Given the research showing a small number of posters and commenters were responsible for a large amount of antivaccine content, Facebook slashed the number of comments a person could make on posts from authoritative health sources to 13 per hour from 300, according to an April 2 internal memo.

In early May, the company activated more emergency responses it called “break the glass” measures to further demote the news feed ranking of content it described as sensationalist, alarmist or even indirectly discouraging vaccines. After a manual review, the content would be demoted in the ranking by 50%, according to an internal memo.

Facebook’s Mr. Simpson said the company also took other steps in the spring to try to contain problems with comments, including lowering the ranking of all vaccine-related comments it deemed sensationalist or discouraging. Facebook also offered commenters on Covid-related posts a choice of pre-written vaccine facts they could append, something users did to about 70,000 comments seen over 10 million times in August, he said.

Company researchers were considering developing other tools, too, according to the documents. “It might be worth creating some classifiers to predict entities that are violating” Facebook policies, such as one for what Facebook calls Dedicated Vaccine Discouragement Entities, they wrote in another internal memo.

Biden administration officials around that time were asking Facebook for information about its handling of false vaccine claims, such as the impact of its downranking changes, a U.S. official said. But with such content still common, the administration became increasingly dissatisfied with Facebook’s responses to requests for information, officials said. In July, Surgeon General Vivek Murthy warned that social-media companies “have enabled misinformation to poison our information environment, with little accountability to their users.”

President Biden said he hoped Facebook “would do something about the misinformation” on the vaccine.

The U.S. official said this month that administration officials remain deeply frustrated about the social-media company’s level of information sharing.

Facebook’s Mr.
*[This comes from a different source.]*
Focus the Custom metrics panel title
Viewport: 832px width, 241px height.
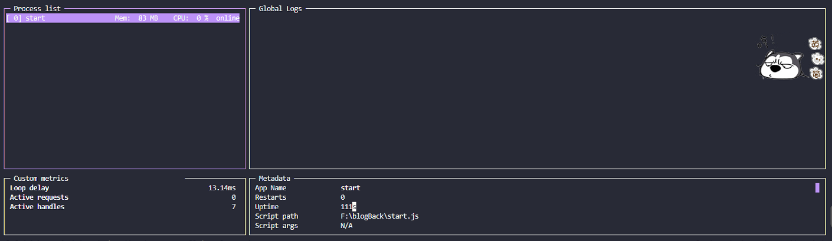(x=41, y=178)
Rosen said in a public post in July that the company wasn’t responsible for vaccine hesitancy in the U.S., and that it was helping promote vaccines. He cited a survey that showed vaccine acceptance by Facebook users in the U.S. had risen 10 to 15 percentage points since January, and said it had removed or reduced the visibility of more than 185 million pieces of debunked or false Covid content.

Internally, Facebook documents show it had been playing catch-up for months, trying to manage the flood of misleading and false information aimed at undermining the vaccine effort.

At a gathering of Facebook’s leadership in and around Menlo Park early this month, some officials discussed whether Facebook has gotten too big, with too much data flowing to manage all of its content, said people familiar with the gathering. The tone from some participants was, “We created the machine and we can’t control the machine,” one of the people said.

A Facebook spokesman disputed that characterization of the gathering and what was said at it.

In August, the company said it had removed 20 million items that violated its Covid policies.

“If we see harmful misinformation on the platform, then we take it down. It’s against our policy,” Mr. Zuckerberg said in an interview on “CBS This Morning.” “But do we catch everything? Of course, there are mistakes that we make or areas where we need to improve.”